De lo que se ha tratado siempre en la revolución democrática es de la emancipación de los individuos. En Grecia apuntaba a librar al ciudadano de la clausura familiar y tribal, aún a costa de entregarlo al dominio de un destino trágico. En la Francia del dieciocho, la sublevación fue contra la opresión de la sociedad jerárquica del Antiguo Régimen, que recortaba los derechos políticos individuales y también sus libertades económicas, sometidas al marco corporativo. Es decir que —como bien ha señalado Marcel Gauchet— lo que podríamos llamar “izquierda” (radical contra la monarquía, la iglesia católica, los estamentos regionales, el gremialismo burgués, etc...) parte del “liberalismo”, es decir de la aspiración a libertades individuales conseguidas gracias al nuevo Estado basado en los derechos del hombre y el ciudadano.


En democracia no hay oposición entre los individuos —es decir, los ciudadanos— y la sociedad, porque es la evolución de ésta a partir de sus fórmulas atávicas, genealógicas y familiares, la que produce los individuos que disponen de autonomía legal y social. La sociedad democrática fomenta la creación de individuos capaces de autogestionarse (por medio de la educación general y la protección de sus derechos no heredados ni territoriales) y éstos a su vez configuran el marco institucional de una sociedad no tradicionalista, innovadora. El peligro del individualismo es considerar las leyes comunes como cortapisas mutiladoras de las libertades y no como sus garantías; y el peligro del Estado democrático es instaurar con sus reglamentos una dependencia estrecha de aquellos cuya independencia pretende asegurar. Durante la historia moderna, perdura un combate —una dialéctica, se decía antes— entre las libertades sin control y el control antilibertario.

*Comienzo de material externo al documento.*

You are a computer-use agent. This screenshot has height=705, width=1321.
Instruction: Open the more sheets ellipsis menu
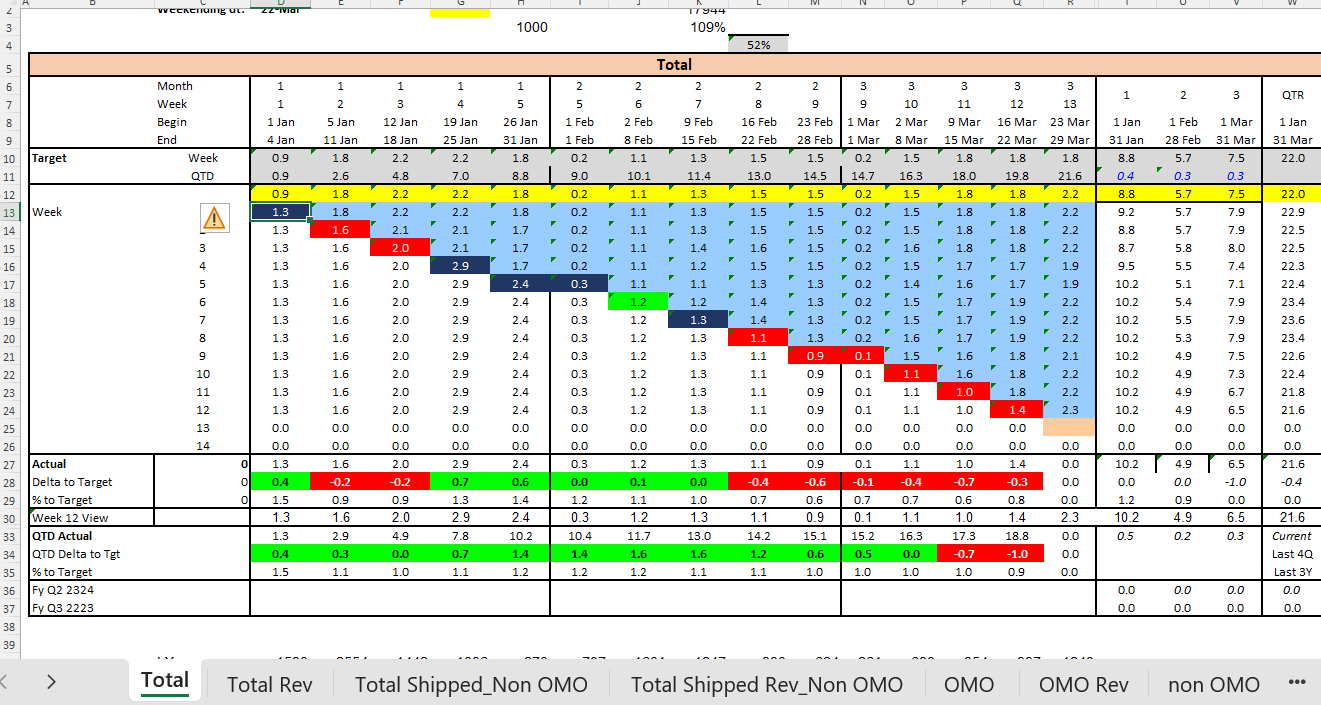(1298, 683)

Las oscilaciones políticas entre derecha e izquierda (ambas afinadoras permanentes de la democracia) responden a mi modo de ver a esa dialéctica. Y se han corregido mutuamente durante muchos cambios de gobierno. Claro que también se han ido pareciendo cada vez más los unos y los otros, a veces en los peores aspectos: corrupción, incuria, deriva autoritaria... Lo cual, unido a la crisis económica, al desbordamiento migratorio, etc... ha favorecido el surgimiento de movimientos y partidos populistas, cuyo designio es demoler el sistema basado en la autonomía individual dentro del desarrollo social del bipartidismo para traer nuevas formas de caudillismo colectivista. O sea pasar de la sociedad para los individuos a los individuos para la sociedad, en giro irreversible.